It was a dark and stormy night.
Well, okay, is was actually an afternoon and early evening, but it was delightfully dark and stormy. I was on my way home from a business trip, driving through a mountainous area with radio towers apparently few and far between. Flipping through channels (this was LONG before the iPod enabled stereo, or even the iPod) I came across a static-y voice giving a talk to the American Medical Association, of all things.
One of the most RIVETING talks I had ever heard.
Even as I waded around static and through terrifying puddles of silence before the signal thankfully resumed!
I listened through to the applause, and the thank yous, and on through to the announcer of the broadcast, desperate to learn
WHO IS THIS GUY?!?
HOW DO I FIND OUT MORE?!?!
FINALLY! Today’s speaker was …. Dr. Richard Swenson … who had written a book(… !! …) called… … finally … Margin!
I don’t recall if I even unpacked the car before setting off to find the book.
Actually, what I found that day was two of Dr. Swenson’s books in one, Margin and The Overload Syndrome. And while I was crabby about that at the start, in the end I found them a great complement to each other, so now I would definitely recommend that specific edition.
Dr. Swenson’s message is that we are not designed for constant acceleration and that unless we build Margin – in physical, financial, social, and other critical areas – into our lives intentionally, we will find ourselves too depleted or distracted to contribute meaningfully to the truly important, but usually not urgent, things in life. He does a great job of outlining the transformation of our society to one of constant overwhelm, and of demonstrating the individual, family, and social impacts of that transformation. Then he gives splendid prescriptions for curing what ails us.
Much of the abundance I am seeking in life comes from what I have learned from Dr. Swenson. I’ve now read all of his books but one, and each has been valuable.
I will eventually do mini-reveiws for others of them, but for now, if you enjoy Margin, here are other great works by Dr. Swenson.
Many may be available at your public library. I’ve included the Amazon links, because those I am sure will be up for awhile, but at the time I’m writing this you can also buy these books directly from Dr. Swenson’s site. I’ve included those details too, at the end.

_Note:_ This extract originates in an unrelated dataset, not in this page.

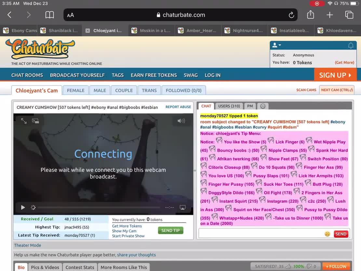
Task: Switch to the USERS (310) tab
Action: pos(229,106)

For a quick, no commitment introduction to Dr. Swenson’s work, here is a nice little interview with him: http://www.citygatesinitiative.org/upload/documents/richard_swenson_podcast_transcript.pdf
There is also a very well designed workbook based on Margin and The Overload Syndrome, called Restoring Margin to Overloaded Lives. It isn’t necessary to implement the concepts, but it is a handy resource if you like a bit of structure to your contemplation. I go back through it periodically as I seek an increased abundance in my life.
Minute of Margin – this tiny book is actually based on several of Dr. Swenson’s books, not just Margin, and is one of the most delightful and thought provoking ‘daily devotional’ type books I’ve run into. here is an excerpt of it from Dr. Swenson’s site.
More Than Meets the: Fascinating Glimpses of God’s Power and Design – This is why physicists turned physicians, who happen to be Christians, should write books. An absolutely lovely book on the wonder of creation from the tiniest atom to the largest galaxy.
In Search of Balance: Keys to a Stable Life – Like Margin and The OverLoad Syndrome, this books discusses the cultural and societal ‘disease’, and prescriptions to heal it. In this case Dr. Swenson looks at the other side of the margin equation: balance in life.
Contentment: the Secret to Lasting Calm – I actually just found this one while doing the research for this post! It’s on the way here as I type. More later!
Hurtling Toward Oblivion: A Logical Argument for the End of the Age – This one is far more intense, and a good deal more mathematical, than most of the others. I read it because of my respect for the other books and Dr. Swenson himself, but it would definitely not be my suggestion for the first one you read. If you enjoy the others, give this one a shot too.